For Amrendra Mama, in gratitude
&
Chutkun, in friendship
Contents
- Becoming a science: The quest for academic respectability
- Meandering pathways: Betwixt the national and the global
- Privileging critique: Sociology and its metamorphosis into critical management studies
- Conclusion: Disciplinarity, inter-disciplinarity, and the new academy
- 2 Becoming a science: The quest for academic respectability
- 3 Meandering pathways: Betwixt the national and the global
- 4 Privileging critique: Sociology and its metamorphosis into critical management studies
- 5 Conclusion: Disciplinarity, inter-disciplinarity, and the new academy
Preface
At a personal level, this book is an attempt to make sense of my institutional shift from a department of sociology of an Indian University (Goa) to an Indian Institute of Management (Calcutta). However, it is not about an aspect of my intellectual biography alone. Nor is it a free-flowing narrative of purely personal experiences of mine as a sociologist. At a time when the academic world is increasingly subjected to the spirited demands of reflexivity, I go back to C. Wright Mills classic The Sociological Imagination (1959) as any old-fashioned student of sociology would do to remind myself of the need to cultivate the awareness of the relationship between personal experience and the wider society (1959: 5). In fact, students of sociology are enjoined to self-consciously develop an outlook on life that involves a deep understanding of the intersectionality of ones biography and the historically embedded social processes. It is this appreciation of the necessary interplay of the individual and the larger social context that constitutes what Mills evocatively termed the sociological imagination. It means a cultivated ability of a person to think ourselves away from our daily routines and look at them anew while connecting personal troubles to public issues (1959: 7). Viewed thus, this book is an attempt to sociologically look at the historically evolving relationship between sociology and management as academic disciplines dotting the contemporary institutional landscape of higher education.

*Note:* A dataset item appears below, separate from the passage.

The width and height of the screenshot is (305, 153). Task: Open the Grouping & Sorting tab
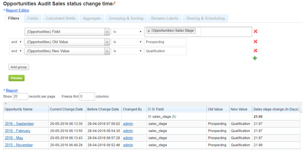tap(126, 18)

Indeed, an implicit engagement with elements of my intellectual biography animates this endeavour to illuminate the intricacies of relationships between the changing fortunes of two related disciplines sociology and management. For years now, I have spent a great deal of time thinking, reading, and occasionally writing about the ways in which the two disciplines of sociology and management could speak to and benefit from each other. In 2010, I published an interim reflection on the relationship between sociology and management in the specific context of the Indian Institutes of Management (IIMs), which appeared in a collection of essays edited by Maitrayee Chaudhuri under the title Sociology in India: Intellectual and Institutional Practices. In hindsight, that essay appears a rambling lament of a young sociologist on the lookout for disciplinary certitude. A few years later, in 2017, as a co-editor (with my colleague R. Rajesh Babu) of the volume titled Management Education in India: Perspectives and Practices, I gained significant insights into the general relationship between management and related academic disciplines. I also got a wider perspective on the history of management education in India. Yet, as the title itself reveals, my thinking remained largely India-centric. The current volume amplifies some of these earlier themes in new ways. Unavoidably, there are certain repetition of ideas and themes across chapters. However, the book is refreshingly novel in its conceptualisation and execution and not a compendium of old (albeit revisited) ideas.